The move will cost at least $40,000, said Mackenzie-Grieve. There’s been no funding confirmed from Whitehorse or the Yukon government, she said.
Members are willing to do some fundraising, Lewis told council on Monday night.
And because of this, and the new information council heard, the bylaw’s second reading should be delayed, Coun. Jocelyn Curteanu, said Monday night.
Fear or indecisiveness are not motivating the delay, said Curteanu, who has expressed frustration about this process in previous meetings. Residents need more time to voice their opinions, she said.
“By rushing this, it’s only going to create resentment, and that’s not what we want. I want this to be a win-win situation,” she told council. “I think we can find a way. It’s just going to take a little bit of time, but the little bit of time now that we’re going to put into it is going to be worth it in the end because hopefully everyone will be happy.”

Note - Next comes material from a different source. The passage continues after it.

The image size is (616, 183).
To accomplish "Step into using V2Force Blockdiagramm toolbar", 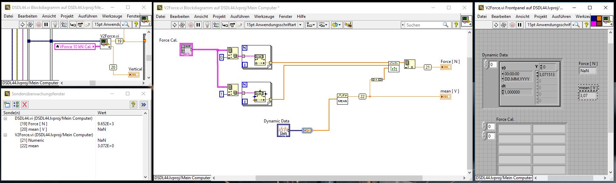I will (225, 25).
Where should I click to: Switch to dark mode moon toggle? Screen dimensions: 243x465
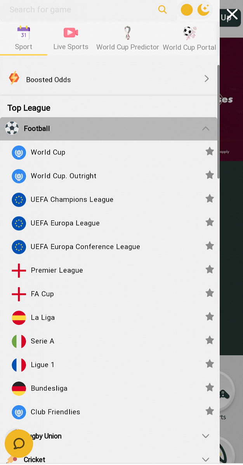click(203, 10)
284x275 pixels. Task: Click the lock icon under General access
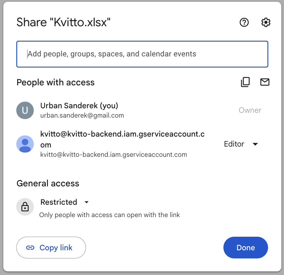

But postponing the second reading didn’t please everyone.
Council needs to stop delaying things, said Coun. Betty Irwin.
“There does come a point when we have to make a definite decision on some of these issues. We cannot continually postpone them,” she said. “If we did, we would be talking about these issues until next Christmas and possibly past.”
“We are here to make decisions on these rather difficult issues. The time has come for us to make decisions. Let’s earn our pay.”
Mayor Dan Curtis and Coun. Dave Stockdale also opposed delaying the second reading. The third and final reading will only come after a ministerial review. There’s enough time to get more information, said Curtis.
If the problem is speed, lowering the limit or installing signs could be possible solutions, said Coun. Kirk Cameron.
But the government has said neither of these options will work, said Mike Gau, director of planning.
Speed is a main concern, said Allan Nixon with the department of highways and public works. But lowering the limit can cause more problems. “It seems like a simple solution, but it isn’t,” he said in an interview this week.
The speed limit along the highway is 90 km/h. Transportation standards say the sight lines need to be a minimum of 305 metres in either direction. Right now, they are roughly 250 metres, he said. New signs won’t solve that, said Nixon.
The department has had preliminary conversations with the city, he said. Developers would have to pay to reconfigure the highway, he said.
“The current location is not a safe location,” said Nixon.